[Collected data entries]
──────────
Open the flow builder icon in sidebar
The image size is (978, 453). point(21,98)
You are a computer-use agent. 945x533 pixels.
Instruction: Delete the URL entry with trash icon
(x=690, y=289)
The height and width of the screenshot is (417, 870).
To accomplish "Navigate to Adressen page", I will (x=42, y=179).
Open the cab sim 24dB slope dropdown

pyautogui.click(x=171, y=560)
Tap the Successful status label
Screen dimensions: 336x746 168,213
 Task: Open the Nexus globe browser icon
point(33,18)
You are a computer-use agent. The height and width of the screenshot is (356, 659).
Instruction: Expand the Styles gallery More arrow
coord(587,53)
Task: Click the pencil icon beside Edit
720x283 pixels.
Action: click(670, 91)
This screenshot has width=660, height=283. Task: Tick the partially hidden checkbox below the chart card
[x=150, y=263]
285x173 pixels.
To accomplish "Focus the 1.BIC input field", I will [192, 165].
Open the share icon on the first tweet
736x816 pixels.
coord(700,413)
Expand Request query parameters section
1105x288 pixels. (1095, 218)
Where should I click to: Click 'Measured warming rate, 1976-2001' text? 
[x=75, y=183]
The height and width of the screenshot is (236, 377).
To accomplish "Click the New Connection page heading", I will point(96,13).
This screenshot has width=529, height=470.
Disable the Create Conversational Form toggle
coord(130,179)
──────────
Work to complete. Give back all the data exactly as written.

Written answer.
Open the flow builder icon in sidebar
The image size is (978, 453). point(21,98)
You are a computer-use agent. 945x533 pixels.
Instruction: Delete the URL entry with trash icon
(x=690, y=289)
The height and width of the screenshot is (417, 870).
To accomplish "Navigate to Adressen page", I will (x=42, y=179).
Open the cab sim 24dB slope dropdown

pyautogui.click(x=171, y=560)
Tap the Successful status label
Screen dimensions: 336x746 168,213
 Task: Open the Nexus globe browser icon
point(33,18)
You are a computer-use agent. The height and width of the screenshot is (356, 659).
Instruction: Expand the Styles gallery More arrow
coord(587,53)
Task: Click the pencil icon beside Edit
720x283 pixels.
Action: click(670, 91)
This screenshot has width=660, height=283. Task: Tick the partially hidden checkbox below the chart card
[x=150, y=263]
285x173 pixels.
To accomplish "Focus the 1.BIC input field", I will [192, 165].
Open the share icon on the first tweet
736x816 pixels.
coord(700,413)
Expand Request query parameters section
1105x288 pixels. (1095, 218)
Where should I click to: Click 'Measured warming rate, 1976-2001' text? 
[x=75, y=183]
The height and width of the screenshot is (236, 377).
To accomplish "Click the New Connection page heading", I will point(96,13).
This screenshot has width=529, height=470.
Disable the Create Conversational Form toggle
coord(130,179)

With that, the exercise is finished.